家庭の数だけ様々な教育方針があるように、両親の世代によっても子供の将来に期待する想いに違いがある。
『絶対にこうあるべきだ。』という正解がない子育てに葛藤し続ける両親の心情は計り知れない。
韓国では、子供を育てる両親のメンタルケアも兼ねた教育番組の制作が盛んに行われている。
同じ子育ての悩みを共有できる場としても人気があるが、その中でも人々の関心を集めているのが、小児青少年精神医学を専門とした「オ・ウニョン医師」の存在だ。
話題の芸能人よりも会いたい人といわれるほど、注目を浴び続ける彼女の魅力とは一体どのようなものなのだろうか。
韓国中の視聴者が熱い視線を送るオ・ウニョン医師とはどんな人?
大学の医学部を卒業したオ・ウニョン医師は、大学院で博士号を取得後、児童精神科を専門とした精神科医として活躍し始める。
鋭く的確な心理分析に加え、親しみやすい話し方が評判となった彼女は、2005年から約10年間放送された韓国の教育番組『我が子が変わりました。(原題:우리 아이가 달라졌어요 )』への出演を機に、韓国全土で注目を浴びる存在となった。
2022年の現在も、児童心理学から夫婦カウンセリングまでといった幅広いメンタルケアを中心とした4本のレギュラー番組を受け持ちながら、自身が代表を務める精神健康センターの運営、執筆活動、地方での講演会も並行して行っている。
医師としての顔の他にも、YouTubeチャンネルやInstagramといったSNSの発信も精力的に行なっていることから、若年層からの支持も熱い。
YouTube : https://www.youtube.com/channel/UCc8-vc45vK1-kUFZvii7s5g
Instagram : https://www.instagram.com/oheunyoung.official/?hl=ja
・韓国書籍 著者オ・ウニョン「オ・ウニョンの和解」
韓国発の子育て番組は悩める家族の『最後の頼みの綱』

◆ 問題の詳細 ◆
本文の「家庭の数だけ様々な教育方針が」から「講演会も並行して行っている。」まで（「講演会も並行して行っている。」も含む）を、一字一句変えずに書き写してください。 この後に示すデータは、本文の内容とは関係がありません。

◆ 抽出データ ◆
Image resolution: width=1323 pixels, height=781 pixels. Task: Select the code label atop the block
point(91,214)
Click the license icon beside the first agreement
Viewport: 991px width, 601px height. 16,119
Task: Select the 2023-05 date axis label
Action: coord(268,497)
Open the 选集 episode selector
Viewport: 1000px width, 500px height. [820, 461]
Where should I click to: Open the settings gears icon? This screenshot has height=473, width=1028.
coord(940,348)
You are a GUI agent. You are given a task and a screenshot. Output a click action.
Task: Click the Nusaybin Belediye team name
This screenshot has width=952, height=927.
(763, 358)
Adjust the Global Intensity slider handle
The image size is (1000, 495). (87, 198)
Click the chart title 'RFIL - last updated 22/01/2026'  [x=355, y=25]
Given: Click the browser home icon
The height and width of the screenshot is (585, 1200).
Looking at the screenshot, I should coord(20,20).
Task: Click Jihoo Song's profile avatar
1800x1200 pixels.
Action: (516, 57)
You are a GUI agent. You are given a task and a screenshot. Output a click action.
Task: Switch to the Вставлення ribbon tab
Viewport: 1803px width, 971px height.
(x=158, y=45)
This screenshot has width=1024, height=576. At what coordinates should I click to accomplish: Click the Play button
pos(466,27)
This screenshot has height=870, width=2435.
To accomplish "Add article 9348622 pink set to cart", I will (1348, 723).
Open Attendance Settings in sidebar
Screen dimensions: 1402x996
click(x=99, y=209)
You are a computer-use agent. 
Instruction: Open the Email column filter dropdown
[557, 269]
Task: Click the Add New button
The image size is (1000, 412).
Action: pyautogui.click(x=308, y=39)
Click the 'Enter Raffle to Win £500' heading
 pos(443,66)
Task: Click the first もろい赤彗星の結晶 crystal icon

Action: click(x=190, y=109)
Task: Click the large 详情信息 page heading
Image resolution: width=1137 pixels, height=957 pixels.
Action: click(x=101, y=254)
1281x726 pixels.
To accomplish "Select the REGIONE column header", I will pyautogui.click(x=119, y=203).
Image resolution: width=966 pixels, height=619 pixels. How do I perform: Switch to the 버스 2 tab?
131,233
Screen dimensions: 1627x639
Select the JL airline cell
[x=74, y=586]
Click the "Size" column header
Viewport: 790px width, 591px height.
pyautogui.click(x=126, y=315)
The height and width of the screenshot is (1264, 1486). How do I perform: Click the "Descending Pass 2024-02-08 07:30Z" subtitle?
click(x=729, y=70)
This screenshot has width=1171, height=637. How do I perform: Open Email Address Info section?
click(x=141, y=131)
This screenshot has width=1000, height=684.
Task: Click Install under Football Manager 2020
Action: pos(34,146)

◆ 課題の解答 ◆
家庭の数だけ様々な教育方針があるように、両親の世代によっても子供の将来に期待する想いに違いがある。
『絶対にこうあるべきだ。』という正解がない子育てに葛藤し続ける両親の心情は計り知れない。
韓国では、子供を育てる両親のメンタルケアも兼ねた教育番組の制作が盛んに行われている。
同じ子育ての悩みを共有できる場としても人気があるが、その中でも人々の関心を集めているのが、小児青少年精神医学を専門とした「オ・ウニョン医師」の存在だ。
話題の芸能人よりも会いたい人といわれるほど、注目を浴び続ける彼女の魅力とは一体どのようなものなのだろうか。
韓国中の視聴者が熱い視線を送るオ・ウニョン医師とはどんな人?
大学の医学部を卒業したオ・ウニョン医師は、大学院で博士号を取得後、児童精神科を専門とした精神科医として活躍し始める。
鋭く的確な心理分析に加え、親しみやすい話し方が評判となった彼女は、2005年から約10年間放送された韓国の教育番組『我が子が変わりました。(原題:우리 아이가 달라졌어요 )』への出演を機に、韓国全土で注目を浴びる存在となった。
2022年の現在も、児童心理学から夫婦カウンセリングまでといった幅広いメンタルケアを中心とした4本のレギュラー番組を受け持ちながら、自身が代表を務める精神健康センターの運営、執筆活動、地方での講演会も並行して行っている。